Pomper plus, encore et toujours: après avoir accepté début juin d’ouvrir davantage les vannes sous la pression occidentale, les pays producteurs de pétrole de l’Opep+, qui se réunissent jeudi, devraient s’en tenir là.
“Nous ne prévoyons pas de surprise”, note Jeffrey Halley, chez Oanda, évoquant “une simple formalité”.
Rendez-vous devenu quasi mensuel depuis la pandémie de Covid-19 qui a bousculé les marchés, les treize membres de l’Organisation des pays exportateurs de pétrole (Opep), menés par Ryad, et leurs dix partenaires conduits par Moscou (Opep+) se retrouvent à 11H00 GMT par visioconférence à Vienne, siège de l’alliance.
Lors de leur dernière rencontre, ils avaient décidé d’augmenter leur production de juillet de 648.000 barils par jour, contre 432.000 barils auparavant. Ils devraient garder le même rythme, selon les analystes. Jusque là, et depuis le printemps 2021, le cartel s’était limité à des hausses modestes de ses quotas dans le but de retrouver graduellement ses niveaux pré-Covid.
“Théâtre politique”
Mais l’effort consenti n’a pas suffi tant les Etats-Unis et l’Union européenne (UE) sont en mal de pétrole du fait de l’instauration d’un embargo sur les livraisons russes.

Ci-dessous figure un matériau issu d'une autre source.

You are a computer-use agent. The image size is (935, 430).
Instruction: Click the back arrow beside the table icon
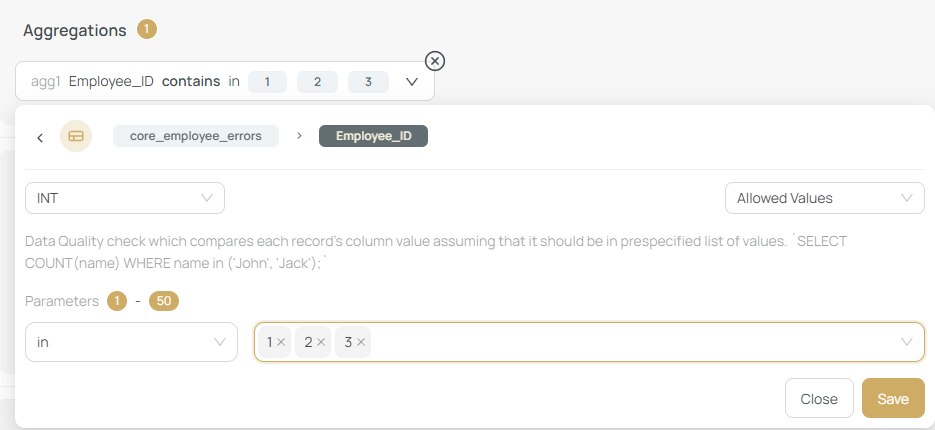point(40,137)
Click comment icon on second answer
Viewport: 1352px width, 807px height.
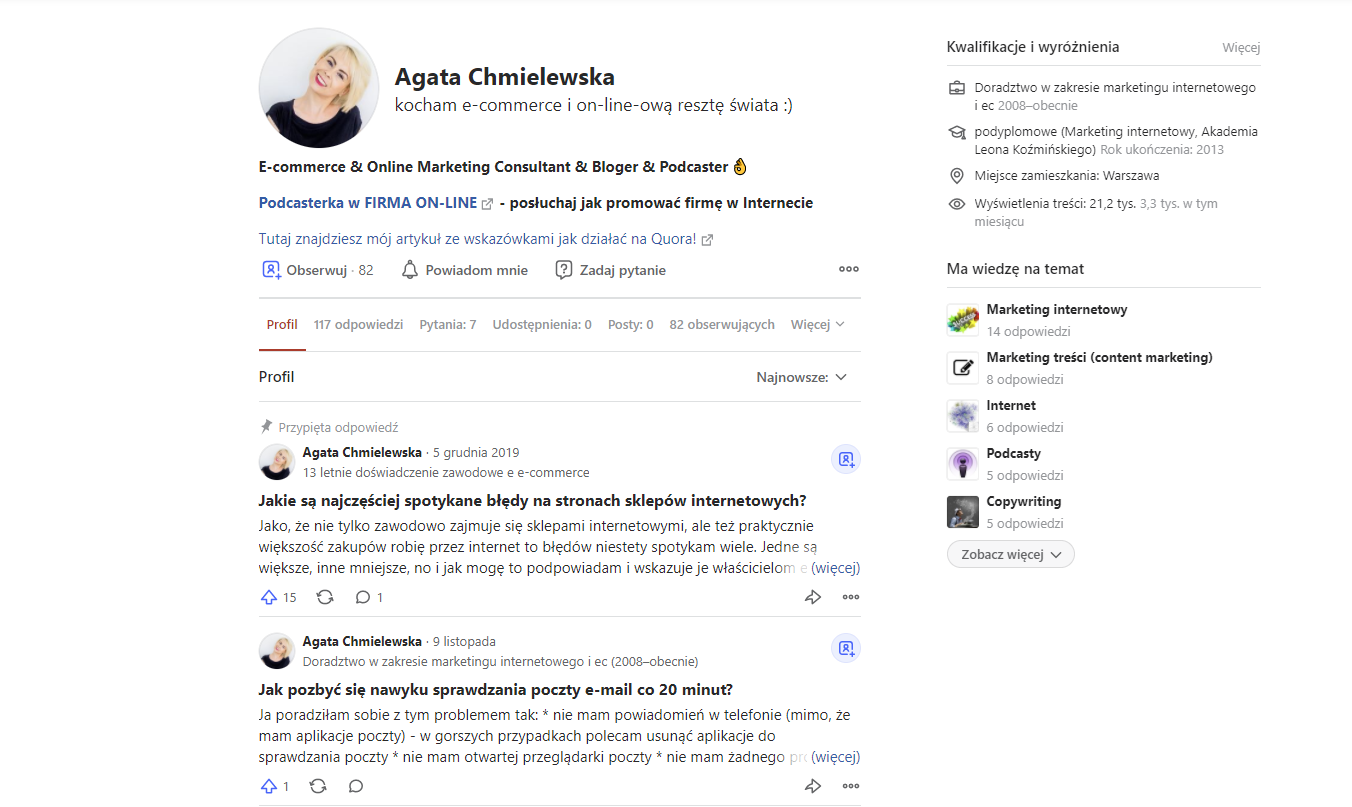[x=356, y=786]
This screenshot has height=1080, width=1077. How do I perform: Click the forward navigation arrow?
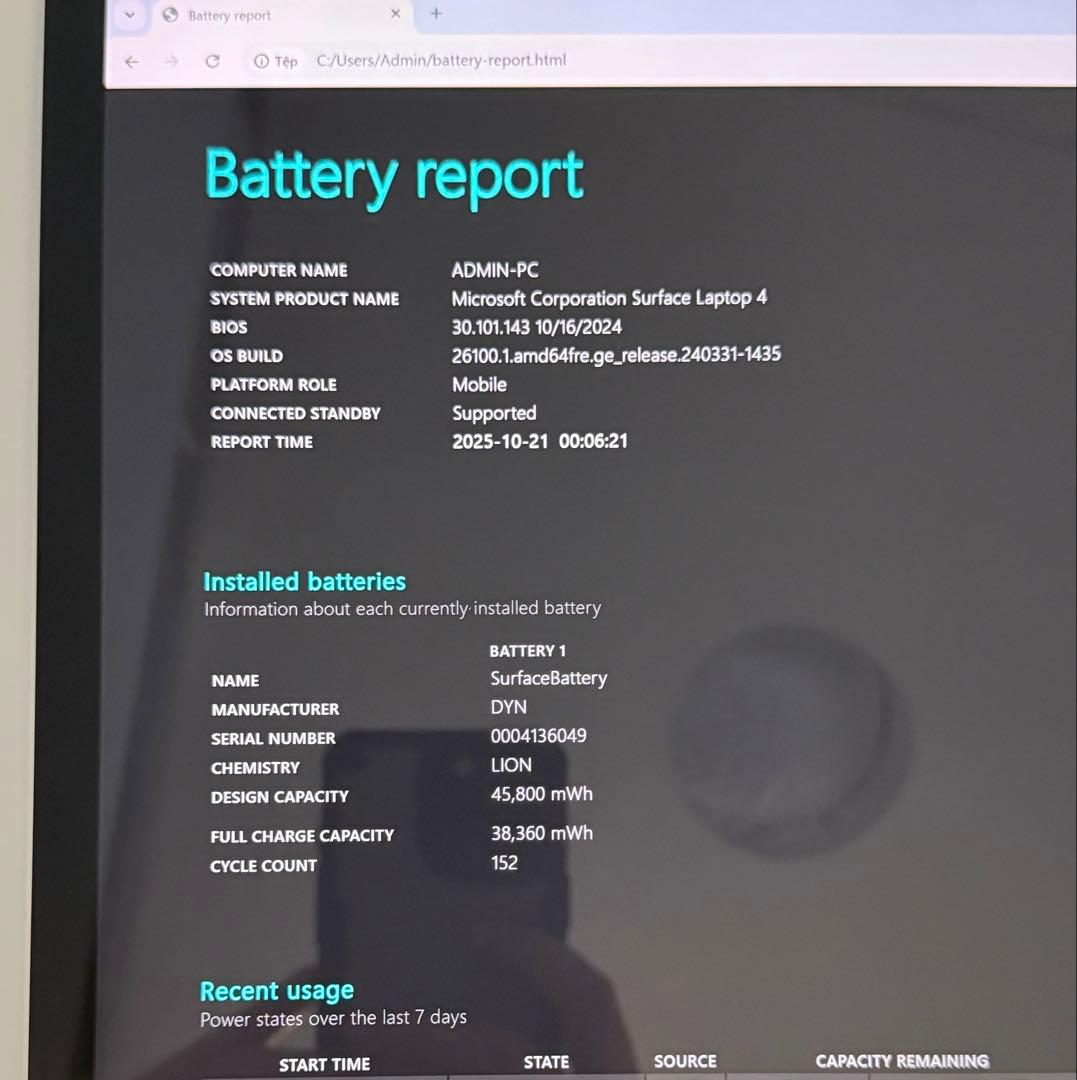[x=172, y=61]
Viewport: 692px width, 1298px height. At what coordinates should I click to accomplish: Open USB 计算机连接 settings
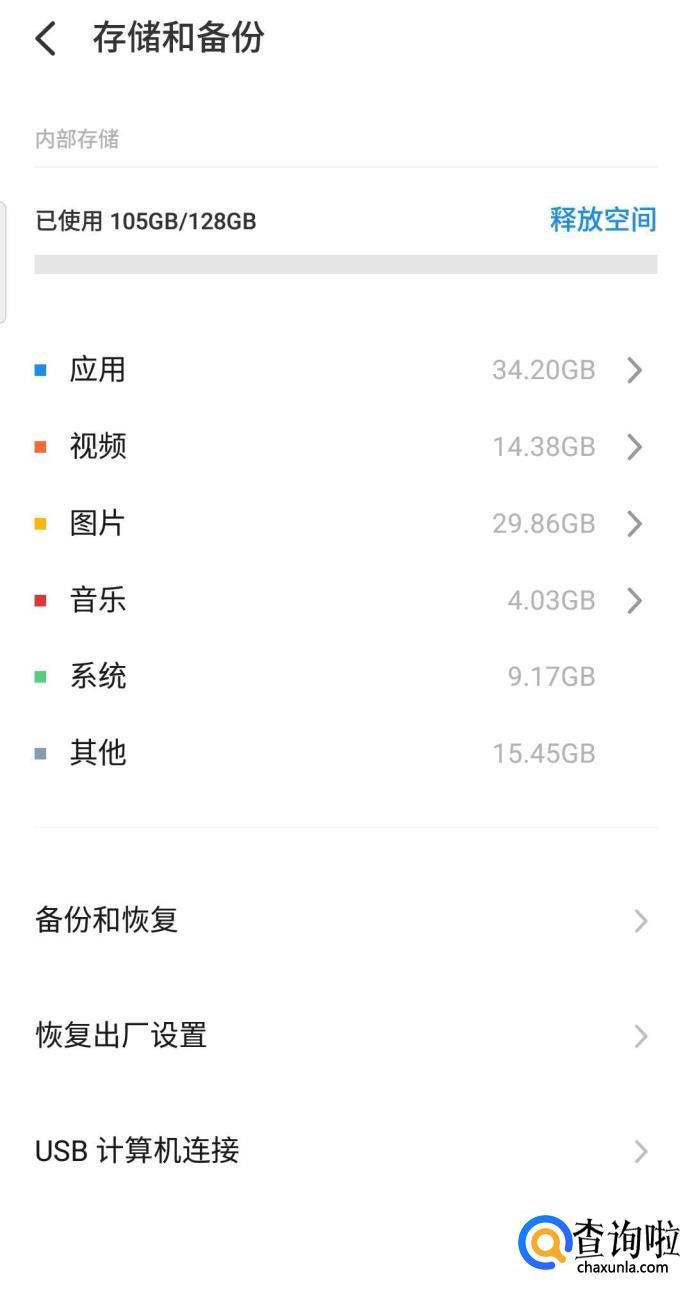[137, 1150]
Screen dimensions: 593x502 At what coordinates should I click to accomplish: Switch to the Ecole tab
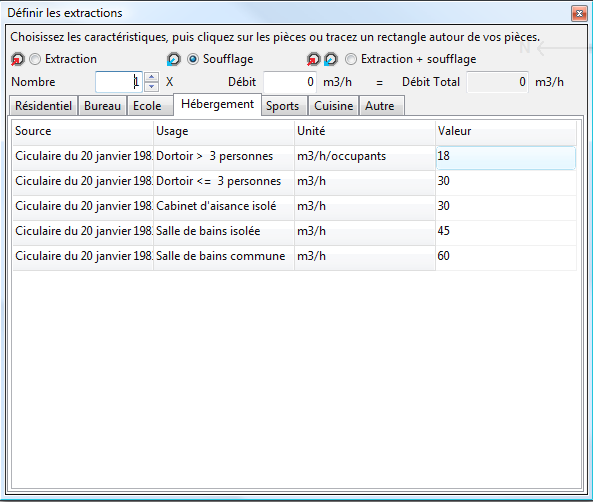[147, 106]
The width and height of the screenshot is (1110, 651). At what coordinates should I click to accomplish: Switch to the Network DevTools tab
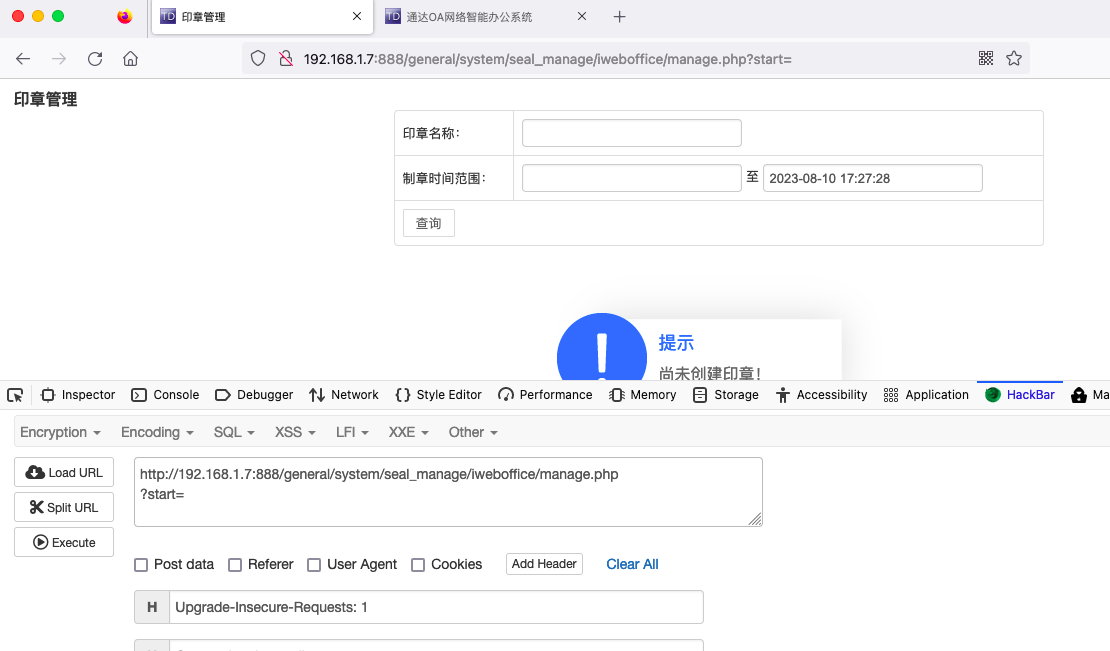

Depuis le début de la guerre en Ukraine, le Brent de la mer du Nord, référence du brut en Europe, a pris environ 17%, et son homologue américain, le WTI, plus de 18%.
Vers 09H30 GMT, le Brent évoluait à 116,60 dollars le baril quand celui de WTI s’échangeait à 110,00 dollars, des prix toujours très hauts. Face à cette envolée des prix, la France a de nouveau appelé lundi les pays producteurs à augmenter leur volume de “manière exceptionnelle”.
Le sujet sera également au menu de la visite du président américain Joe Biden mi-juillet en Arabie saoudite. Edward Moya, d’Oanda également, ne se fait cependant guère d’illusions: “c’est du théâtre politique, ce voyage n’aboutira pas à une hausse significative au-delà de ce qui a déjà été décidé”, estime-t-il.
Et même si l’alliance cédait aux appels, “elle n’en aurait pas la capacité”, poursuit l’expert, rappelant que de nombreux pays de l’Opep+ “sont soumis à des sanctions internationales ou souffrent de problèmes de production”. Résultat, les quotas fixés sont rarement atteints.
Membres sur la touche
Cible des Etats-Unis et de l’UE depuis l’invasion de l’Ukraine, la Russie a rejoint le rang des pays indésirables placés sous sanctions, aux côtés de l’Iran et du Venezuela. Quant à la Libye, autre membre de l’alliance, elle est en proie à une longue et grave crise politico-institutionnelle, mettant aux prises deux gouvernements rivaux. Ces divisions prennent en otage la production pétrolière, principale source de revenus.
D’autres nations comme le Nigeria, le Congo ou la Guinée équatoriale font figure de mauvais élèves, le manque d’investissement dans les infrastructures pétrolières au plus fort de la pandémie les empêchant d’atteindre leurs objectifs.
Même les premiers de la classe – les Émirats arabes unis et l’Arabie saoudite – auraient du mal à doper leur volume, selon des propos rapportés cette semaine par le président français Emmanuel Macron. “Si cela s’avère exact, cela signifie que la production de pétrole de l’Opep+ en juillet et août n’augmentera pas davantage malgré l’accord récent”, s’inquiète Stephen Brennock, de PVM Energy.
“Les problèmes d’approvisionnement resteront donc le principal sujet d’actualité pour le pétrole, et les prix devraient grimper encore”, avertit Ipek Ozkardeskaya, analyste chez Swissquote Bank. À moins que les craintes de récession ne prennent le dessus et fassent fléchir les prix.